患者と信頼関係を築くのが何より大切なのですが、感情移入しすぎてしまうと、正しい判断ができなくなってしまいます。
そのため、優秀な精神科医というのは、患者に寄り添う心の優しさを持っているだけでなく、常に冷静に判断する力が必要です。
患者側に寄り添いすぎてしまうと冷静な判断力を失い、精神科の医師としての実力を発揮できなくなってしまうからです。

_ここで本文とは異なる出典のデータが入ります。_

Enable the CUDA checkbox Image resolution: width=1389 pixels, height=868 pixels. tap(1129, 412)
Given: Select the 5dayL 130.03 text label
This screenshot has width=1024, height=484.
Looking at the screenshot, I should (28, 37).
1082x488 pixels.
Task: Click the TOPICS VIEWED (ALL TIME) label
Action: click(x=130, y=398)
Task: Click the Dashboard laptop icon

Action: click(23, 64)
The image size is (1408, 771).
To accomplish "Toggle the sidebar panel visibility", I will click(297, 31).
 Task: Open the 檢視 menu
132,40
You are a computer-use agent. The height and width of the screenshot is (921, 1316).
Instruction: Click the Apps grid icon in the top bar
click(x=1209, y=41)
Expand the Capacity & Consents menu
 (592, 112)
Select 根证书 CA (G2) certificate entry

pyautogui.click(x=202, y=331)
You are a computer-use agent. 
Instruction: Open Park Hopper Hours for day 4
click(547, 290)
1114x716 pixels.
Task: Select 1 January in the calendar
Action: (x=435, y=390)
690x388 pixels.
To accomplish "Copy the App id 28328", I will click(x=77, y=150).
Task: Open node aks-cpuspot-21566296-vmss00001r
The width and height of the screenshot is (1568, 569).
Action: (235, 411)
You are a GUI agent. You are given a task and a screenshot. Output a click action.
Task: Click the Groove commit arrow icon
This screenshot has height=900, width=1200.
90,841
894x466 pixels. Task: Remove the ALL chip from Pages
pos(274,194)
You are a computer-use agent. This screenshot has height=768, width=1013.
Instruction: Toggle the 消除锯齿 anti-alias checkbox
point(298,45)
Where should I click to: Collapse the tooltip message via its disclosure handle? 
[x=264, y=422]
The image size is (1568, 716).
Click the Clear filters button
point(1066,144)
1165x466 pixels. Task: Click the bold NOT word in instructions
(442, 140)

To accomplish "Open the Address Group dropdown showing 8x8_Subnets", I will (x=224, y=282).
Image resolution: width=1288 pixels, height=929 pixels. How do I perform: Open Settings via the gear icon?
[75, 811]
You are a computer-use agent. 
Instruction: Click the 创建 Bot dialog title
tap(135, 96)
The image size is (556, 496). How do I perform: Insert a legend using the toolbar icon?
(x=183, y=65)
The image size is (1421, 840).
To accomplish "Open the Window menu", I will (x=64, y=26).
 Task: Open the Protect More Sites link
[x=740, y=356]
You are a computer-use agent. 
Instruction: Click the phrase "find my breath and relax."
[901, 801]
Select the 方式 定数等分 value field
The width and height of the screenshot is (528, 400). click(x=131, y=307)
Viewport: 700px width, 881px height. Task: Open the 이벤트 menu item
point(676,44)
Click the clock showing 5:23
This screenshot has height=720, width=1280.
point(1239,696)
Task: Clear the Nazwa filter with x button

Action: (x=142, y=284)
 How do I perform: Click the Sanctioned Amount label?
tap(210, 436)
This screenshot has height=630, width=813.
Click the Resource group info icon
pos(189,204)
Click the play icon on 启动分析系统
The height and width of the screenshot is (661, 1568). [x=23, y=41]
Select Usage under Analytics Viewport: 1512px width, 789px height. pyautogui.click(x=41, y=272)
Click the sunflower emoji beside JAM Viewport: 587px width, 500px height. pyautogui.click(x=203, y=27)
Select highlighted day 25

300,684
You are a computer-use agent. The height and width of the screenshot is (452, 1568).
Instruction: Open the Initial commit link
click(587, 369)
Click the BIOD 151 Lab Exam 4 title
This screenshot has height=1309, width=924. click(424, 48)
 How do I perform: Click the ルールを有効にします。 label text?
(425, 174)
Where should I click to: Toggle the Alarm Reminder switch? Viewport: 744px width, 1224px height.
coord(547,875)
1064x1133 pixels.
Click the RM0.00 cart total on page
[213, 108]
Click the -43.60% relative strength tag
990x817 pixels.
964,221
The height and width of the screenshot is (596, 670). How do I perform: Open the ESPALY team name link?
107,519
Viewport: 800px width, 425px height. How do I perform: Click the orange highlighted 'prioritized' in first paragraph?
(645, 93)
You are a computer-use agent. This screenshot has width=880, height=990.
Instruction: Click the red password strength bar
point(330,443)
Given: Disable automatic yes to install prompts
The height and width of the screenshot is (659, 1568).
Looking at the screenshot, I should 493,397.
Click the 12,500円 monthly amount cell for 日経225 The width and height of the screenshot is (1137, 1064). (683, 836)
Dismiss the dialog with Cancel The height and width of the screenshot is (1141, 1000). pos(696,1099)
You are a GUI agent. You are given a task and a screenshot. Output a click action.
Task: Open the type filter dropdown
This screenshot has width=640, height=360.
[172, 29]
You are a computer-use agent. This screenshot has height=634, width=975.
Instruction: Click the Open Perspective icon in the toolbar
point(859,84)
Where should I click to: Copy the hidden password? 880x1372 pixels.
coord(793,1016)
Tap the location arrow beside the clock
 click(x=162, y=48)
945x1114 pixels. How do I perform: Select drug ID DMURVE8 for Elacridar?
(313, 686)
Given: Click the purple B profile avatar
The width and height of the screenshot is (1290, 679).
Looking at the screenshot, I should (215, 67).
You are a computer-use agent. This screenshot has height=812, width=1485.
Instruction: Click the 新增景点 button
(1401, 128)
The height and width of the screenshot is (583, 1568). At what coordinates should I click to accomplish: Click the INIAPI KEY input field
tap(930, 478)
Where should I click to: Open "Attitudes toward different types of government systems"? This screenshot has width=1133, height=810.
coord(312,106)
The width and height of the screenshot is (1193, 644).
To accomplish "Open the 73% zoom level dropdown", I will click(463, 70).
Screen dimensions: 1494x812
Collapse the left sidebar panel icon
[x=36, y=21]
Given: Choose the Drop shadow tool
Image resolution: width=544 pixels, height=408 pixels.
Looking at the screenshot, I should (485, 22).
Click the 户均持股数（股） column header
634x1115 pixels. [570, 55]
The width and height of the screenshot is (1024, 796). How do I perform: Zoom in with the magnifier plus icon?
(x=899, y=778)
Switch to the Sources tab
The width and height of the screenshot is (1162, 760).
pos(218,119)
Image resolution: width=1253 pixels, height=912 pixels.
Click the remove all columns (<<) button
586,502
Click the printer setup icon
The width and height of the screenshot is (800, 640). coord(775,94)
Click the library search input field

そのため、患者の気持ちを理解することを第一に考えながらも、冷静な判断力を失わないという、バランス感覚が重要になります。

他人に対して興味を持てる好奇心

精神科というのは、多くの患者の内面に触れる仕事です。
そのため、人間の精神面に対して興味を持ち、関心がないと務まりません。
人の心は刻々とかわります。
また、同じ病名でも、人によって全く症状が違うという事もあります。
外科や内科のように、この症状にはこの治療という最適解が、精神科にはありません。

一人一人の患者の気持ちを理解することを大切にし、相手に興味を持って研究するくらいの気持ちがある人ほど、精神科の医師に向いています。
普段から他人を観察する趣味がある人などは、趣味を実益に活かすことができるかもしれません。

患者の気持ちを理解する繊細さ

精神科に通う患者というのは、多かれ少なかれ何らかの心の悩みを抱えています。
そのため、治療に満足いかず不満を持つ事もよくあります。

しかし、そういった患者の不安や悩みを敏感に察することのできる繊細さを持っている人は、精神科の医師として向いているでしょう。
精神科の医師の中には、人の心の機微に敏感で、相手の悩みを解決してあげたいという気持ちが根底にある人が多いです。

ストレスに負けない精神力

精神科の医師は、患者のストレスを受け止め切れるだけの精神力が必要になります。
毎日のように精神科の患者と向き合うのはとても大変な事であり、自分の精神力がしっかりしていないと、患者に引きずられて自分が心身のバランスを崩してしまうというのも精神科医にはありがちです。
常に自分の芯をしっかり持ち、ぶれない人でいることが大切なのです。